### Data under study

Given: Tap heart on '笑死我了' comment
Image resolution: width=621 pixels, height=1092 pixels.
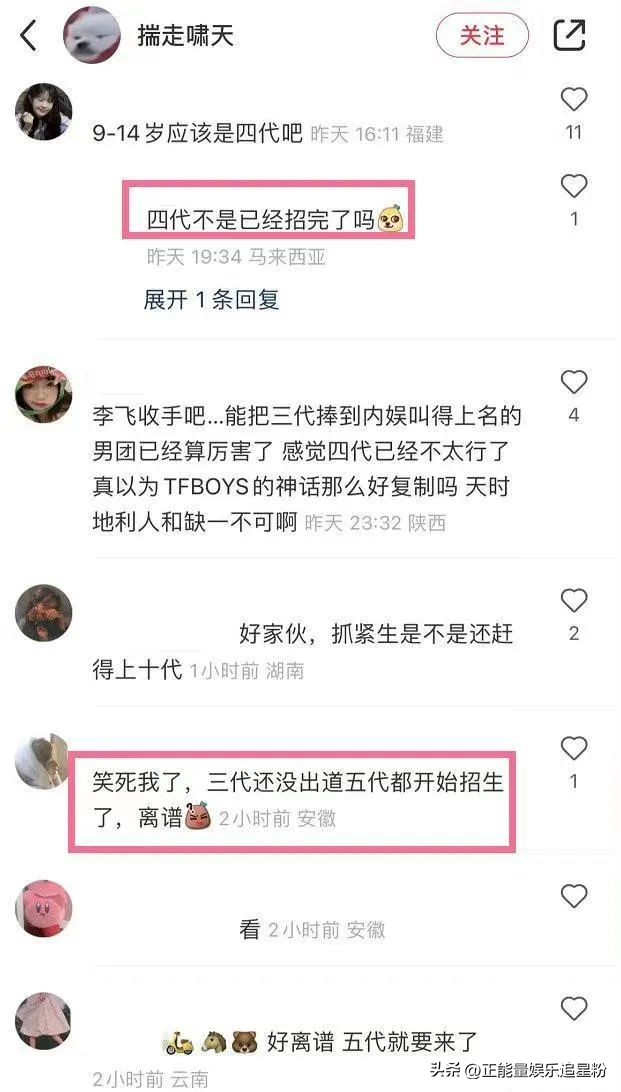Looking at the screenshot, I should pyautogui.click(x=574, y=749).
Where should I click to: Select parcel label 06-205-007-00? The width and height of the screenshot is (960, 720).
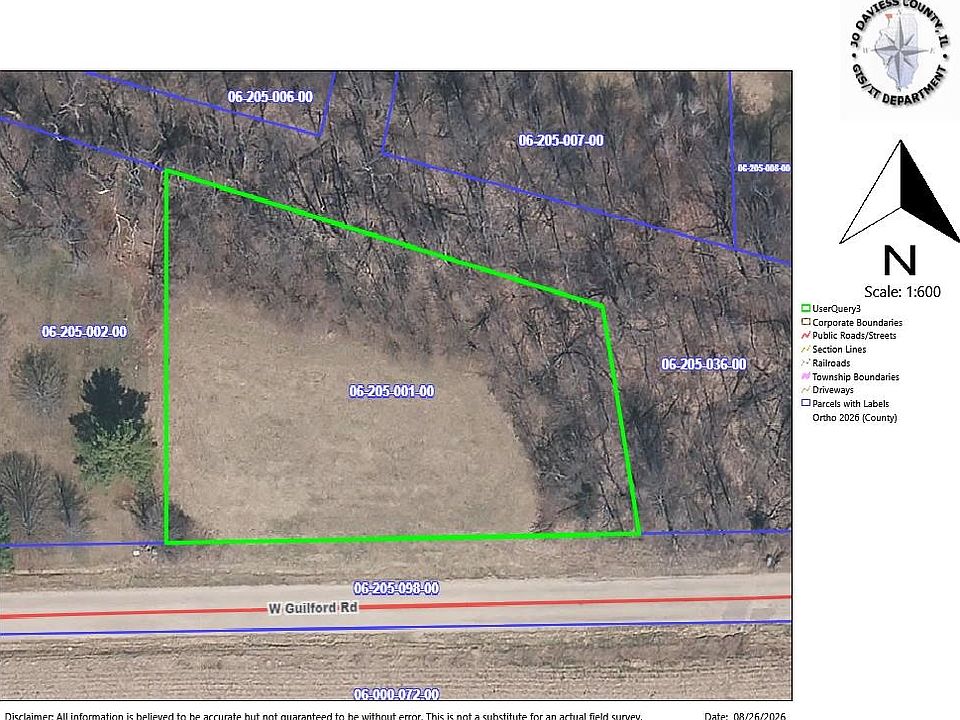561,141
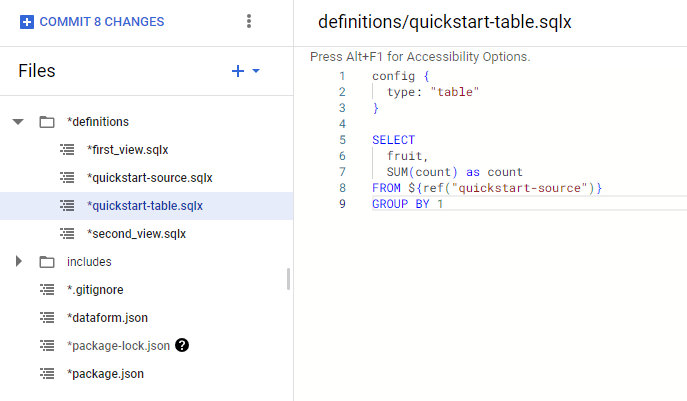Select the quickstart-table.sqlx file
This screenshot has width=687, height=401.
tap(145, 206)
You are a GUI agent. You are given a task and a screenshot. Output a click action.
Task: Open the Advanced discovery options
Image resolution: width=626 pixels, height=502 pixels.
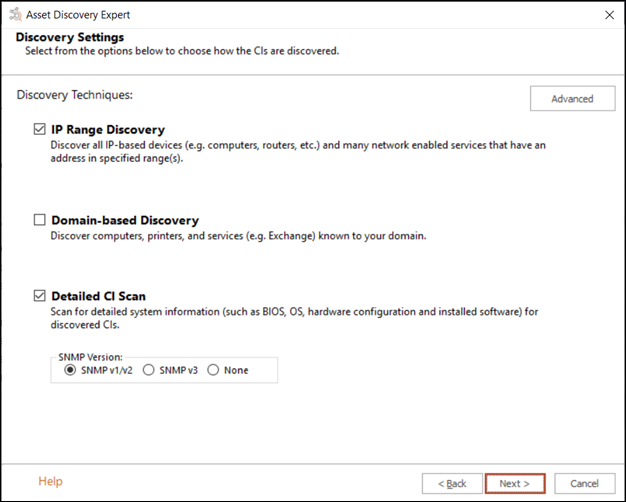tap(572, 98)
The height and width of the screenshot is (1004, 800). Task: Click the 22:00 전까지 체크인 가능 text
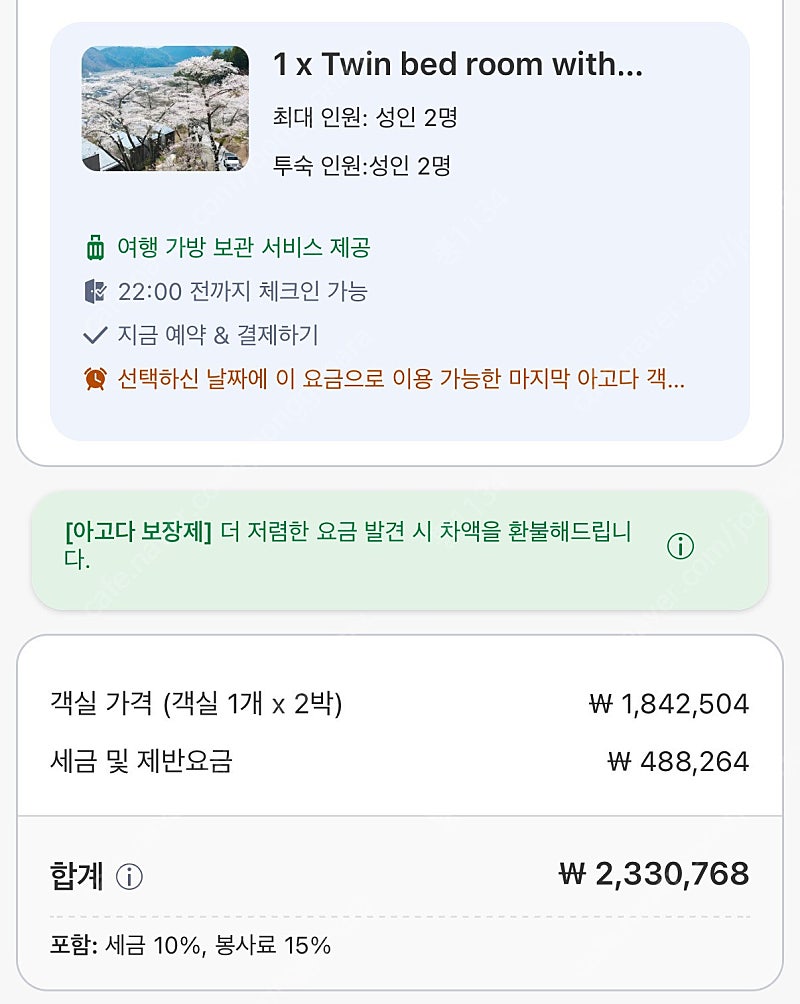tap(243, 291)
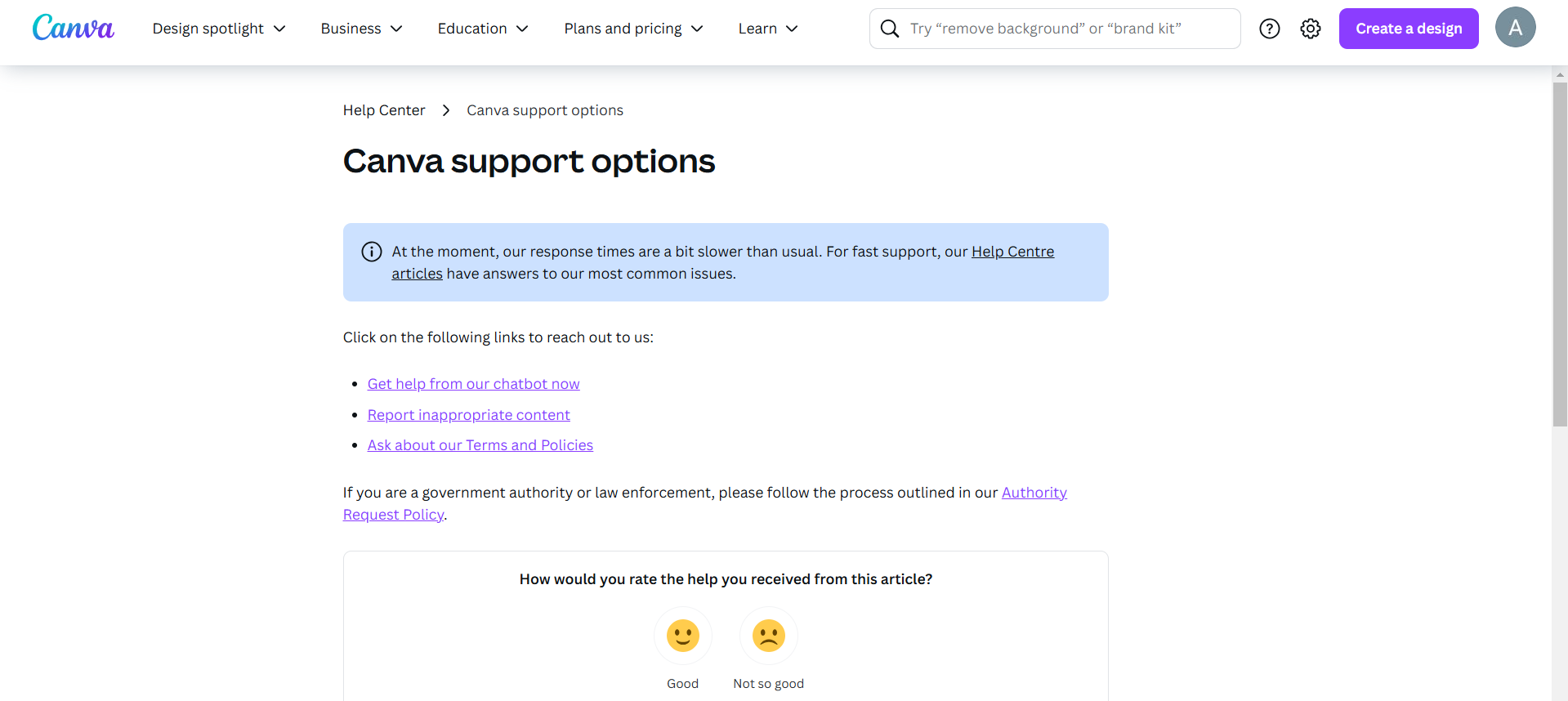Open the Education dropdown
Screen dimensions: 1568x701
[483, 29]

######

Problem to work on
Pictures must not appear in the copy, and every record must be restated word for word.

Task response
Given: Tap heart on '笑死我了' comment
Image resolution: width=621 pixels, height=1092 pixels.
Looking at the screenshot, I should pyautogui.click(x=574, y=749).
Where should I click to: Select parcel label 06-205-007-00? The width and height of the screenshot is (960, 720).
561,141
Select the quickstart-table.sqlx file
This screenshot has width=687, height=401.
tap(145, 206)
You are a GUI agent. You are given a task and a screenshot. Output a click action.
Task: Open the Advanced discovery options
Image resolution: width=626 pixels, height=502 pixels.
tap(572, 98)
The height and width of the screenshot is (1004, 800). Task: Click the 22:00 전까지 체크인 가능 text
tap(243, 291)
Open the Education dropdown
Screen dimensions: 1568x701
[483, 29]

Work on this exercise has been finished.